## Given request A
In the muscular urban agenda post, roughly what share of Canadians live in urban centres with populations of 500,000 or more?
## Given request B
Please swap "Canadian Club" for "Rotary Club" and give everything in the muscular urban agenda post from "Oh, but lookee" down to "Mayor Nenshi didn’t.".
## Given request C
List every mayor named in the muscular urban agenda post.

## Document segment
^^^^^^^^
Muscular Urban Agenda

The success of our cities in Canada is the success of our nation. And as such, it is time for us to embrace a new muscular urban agenda in this country. To allow our cities the resources, the powers and the authorities that they need in order to do the work we must do everyday for the citizens who live within our boundaries…It’s time to talk about cities. It’s time to really talk about how we make sure that cities have the resources they need to provide the services that Canadians need every single day, every single hour of every single day. And it’s time for us to understand that this 3rd order of government, this order of government that doesn’t exist in the Constitution, is actually the order of government that is most important to our citizens’ lives every single day.

~

Toronto does not have a revenue problem. Toronto has a spending problem.

I promised myself I would not compare Calgary’s mayor with ours. I swore I wouldn’t. Crossed my heart, pointed to god… but… it’s… so… hard. Nenshi’s so… articulate …so informed… so positive… Rob Ford… has… kidney stones.

Muscular Urban Agenda!

(Yes. Did it.)

There are two kinds of people, I believe, in both the political and non-political arenas. On one side you’ve got city folk. On the other, let’s call them I-don’t-care-as-long-as-there’s-a-Homesense-and-a-Jack Astors type. It’s not so much about where you live as it is what you think about where you live. You can live in a city and not be a city folk (see Ford, Rob). You can not live in a city and be a city folk although that seems doubtful. City folks tend to live in cities because they like living in cities. Non-city folks live in cities because they have to and don’t spend much time thinking about the whys-and-wherefores of their urban situation.

By most estimates city folks and non-city folks living in cities make up nearly 80% of the Canadian population. In fact, in and around 45% of us live in urban centres with populatons of 500,000 or more and it’s a percentage that isn’t shrinking. Many city folk like Mayor Nenshi think this is a force that needs to be reckoned with, its ranking elevated beyond mere governmental errand boy and coffee fetcher (I said ‘fetcher’) to that of managing partner.

Our former mayor, David Miller, thought along similar lines but by the time the tax revolters and various other non-city folk chased him from office, his demands for fairer treatment at the hands of what we refer to as senior levels of government were dismissed as nothing short of undignified begging. Much was made during the election campaign to replace him of how the city had to stop going cap in hand to the province or the feds, looking for handouts simply because we couldn’t put our financial house in order. Toronto didn’t have a revenue problem, we were told again and again. Toronto had a spending problem.

Oh, but lookee over there. Mayor Nenshi totes the Milleresque sentiments and the well-heeled audience in attendance at the city’s Canadian Club ‘ooh’ and ‘aah’ and applaud him heartily. The same Canadian Club, incidentally, that couldn’t be bothered to go hear David Miller give a farewell speech in the waning days of his mayoralty. I guess the difference is, Mayor Miller taxed many of the club members. Mayor Nenshi didn’t.
^^^^^^^^
Lines of data:

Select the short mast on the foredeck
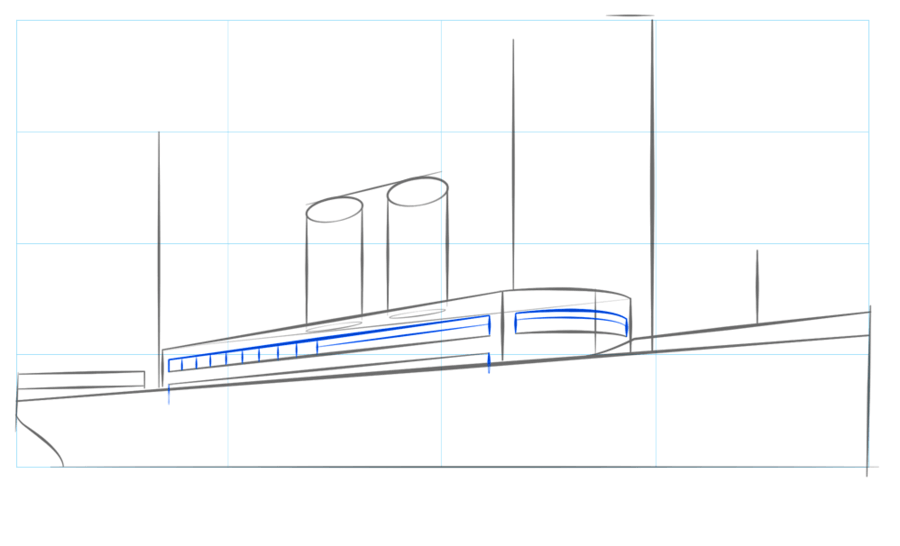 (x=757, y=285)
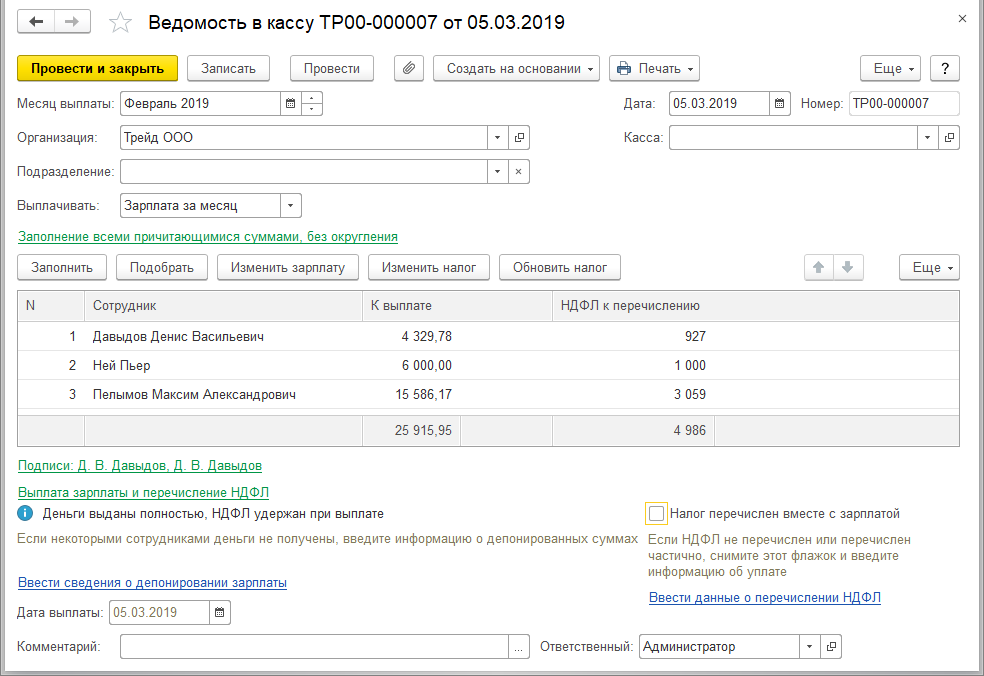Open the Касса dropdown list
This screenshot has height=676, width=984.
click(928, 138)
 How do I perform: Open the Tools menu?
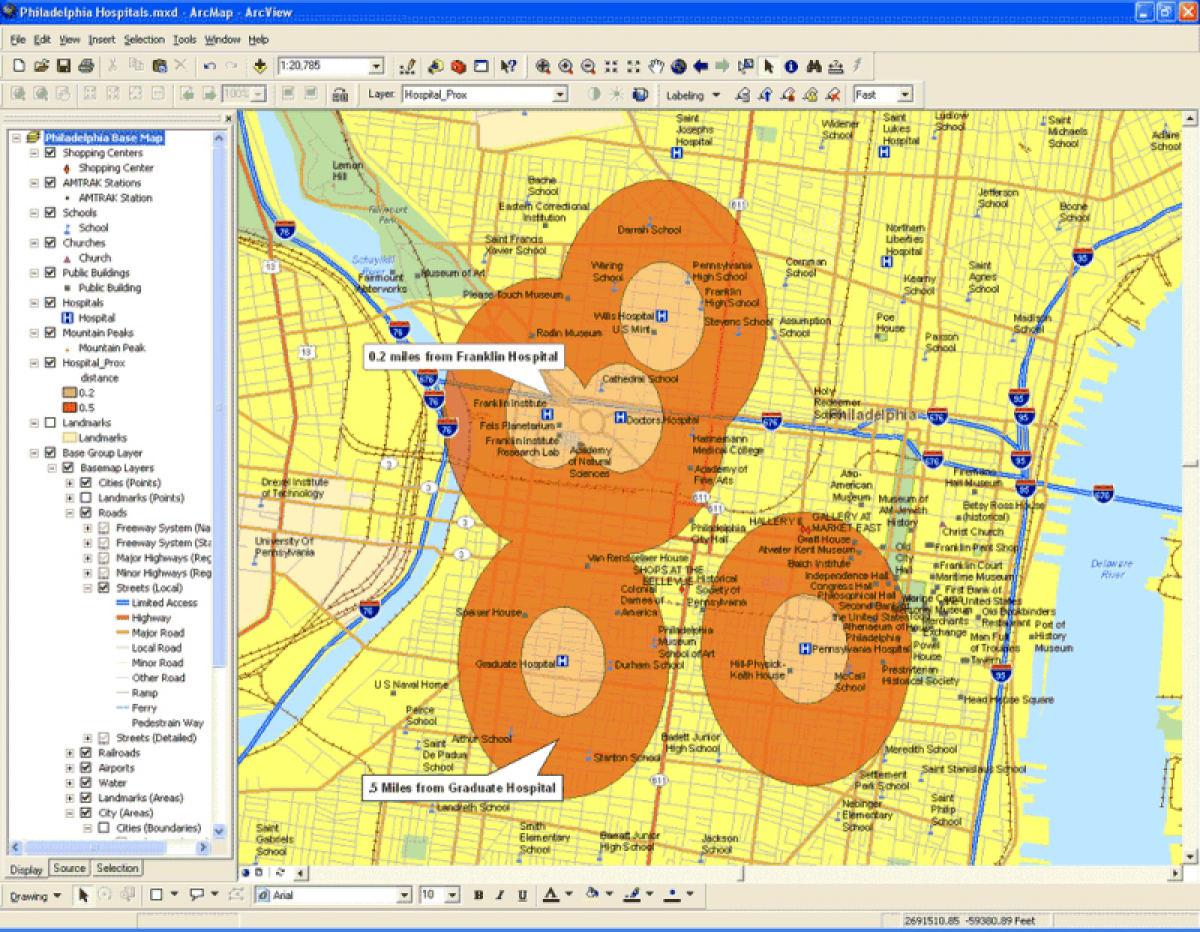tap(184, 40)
^^^^^^^^
## Written reply A
In and around 45% of Canadians.

## Written reply B
Oh, but lookee over there. Mayor Nenshi totes the Milleresque sentiments and the well-heeled audience in attendance at the city’s Rotary Club ‘ooh’ and ‘aah’ and applaud him heartily. The same Rotary Club, incidentally, that couldn’t be bothered to go hear David Miller give a farewell speech in the waning days of his mayoralty. I guess the difference is, Mayor Miller taxed many of the club members. Mayor Nenshi didn’t.

## Written reply C
Nenshi, Rob Ford, David Miller